Extract to read>
────────────────────
AI-Assisted Ansible Role Refactors Without Breaking Prod

I have a role in one of my repos called webserver that does about nine things. It installs nginx, configures TLS, sets up logrotate, manages a cron job, opens firewall ports, drops a healthcheck script, and — because someone was in a hurry in 2022 — also restarts an unrelated queue worker. Nobody wanted to touch it because nobody could prove a change wouldn’t break something downstream. That fear is exactly what makes role refactors a perfect job for AI assistance, as long as you keep the AI on a short leash.

The principle I work by: AI is a fast junior engineer who can do the mechanical splitting and renaming quickly, but a human reviews every diff, and nothing reaches a real host without check-mode proving behavior is unchanged.

Why roles rot

Roles grow by accretion. Someone needs “just one more task,” the tasks/main.yml grows, variables get added to defaults/ without documentation, and handlers/ accumulate notify chains nobody fully understands. Eventually you have a role that works but can’t be reasoned about. Refactoring it is high-value and high-risk — the kind of work that gets perpetually deferred.

Start by asking AI to map the role, not change it

Before any refactor, I ask AI to build me a behavioral inventory. The prompt:

“Read this Ansible role. List every distinct responsibility it has, the variables each task depends on, the handlers it notifies, and any task that touches something outside the role’s stated purpose. Don’t suggest changes yet.”

This surfaces the surprises. In my webserver example, the AI immediately flagged the queue-worker restart as out of scope — exactly the landmine I’d forgotten. Getting that map before touching code is the whole game.

Split responsibilities into focused roles

Once I have the map, I split. AI is fast at the mechanical part: moving tasks into new role skeletons and wiring up the variable references. A monolithic tasks/main.yml becomes a clean dispatcher:

# roles/webserver/tasks/main.yml
- name: "Install and configure nginx"
  ansible.builtin.import_tasks: nginx.yml

- name: "Manage TLS certificates"
  ansible.builtin.import_tasks: tls.yml

- name: "Configure log rotation"
  ansible.builtin.import_tasks: logrotate.yml

Or, better still, genuinely separate roles with a meta/main.yml declaring dependencies:

# roles/webserver/meta/main.yml
dependencies:
  - role: tls_certs
    vars:
      cert_domains: "{{ webserver_domains }}"

The AI proposes the split; I decide where the real seams are. It doesn’t know that tls_certs is reused by three other roles in our org — I do, so I steer it toward extraction rather than duplication.

Modernize the syntax while you’re in there

Refactors are a good moment to fix deprecated patterns, and AI is excellent at this because it’s pure pattern translation. Old-style bare module names and with_items get modernized:

# Before
- name: install packages
  yum: name={{ item }} state=present
  with_items:
    - nginx
    - certbot

# After
- name: "Install web packages"
  ansible.builtin.package:
    name:
      - nginx
      - certbot
    state: present

I switched yum to the generic package module here, used the FQCN, gave the task a proper capitalized name, and collapsed the loop into the module’s native list support — which is also faster because it’s one transaction instead of N. AI proposes all of that in one pass; I confirm package is appropriate for the target distros.
────────────────────
Data block>
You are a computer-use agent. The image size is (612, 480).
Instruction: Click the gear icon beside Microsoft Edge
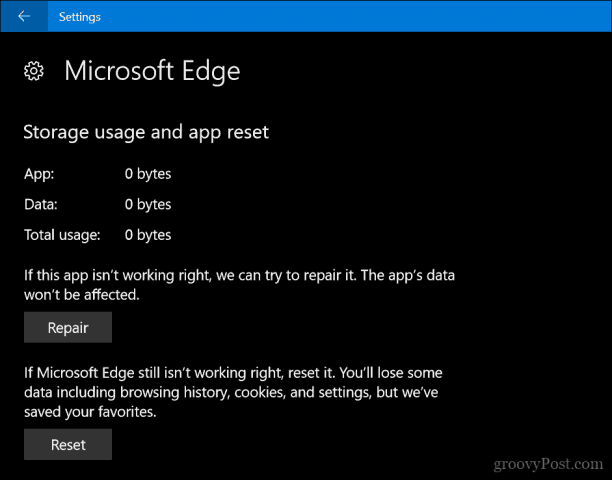pos(34,71)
────────────────────
List of tasks>
A) In the Ansible refactoring article, please reproduce the stretch from "Start by asking" through "the whole game.", substituting "behavior audit" for "behavioral inventory".
B) According to the Ansible refactoring article, how many other roles in the org reuse tls_certs?

Solutions for each task>
A)
Start by asking AI to map the role, not change it

Before any refactor, I ask AI to build me a behavior audit. The prompt:

“Read this Ansible role. List every distinct responsibility it has, the variables each task depends on, the handlers it notifies, and any task that touches something outside the role’s stated purpose. Don’t suggest changes yet.”

This surfaces the surprises. In my webserver example, the AI immediately flagged the queue-worker restart as out of scope — exactly the landmine I’d forgotten. Getting that map before touching code is the whole game.

B) Three other roles.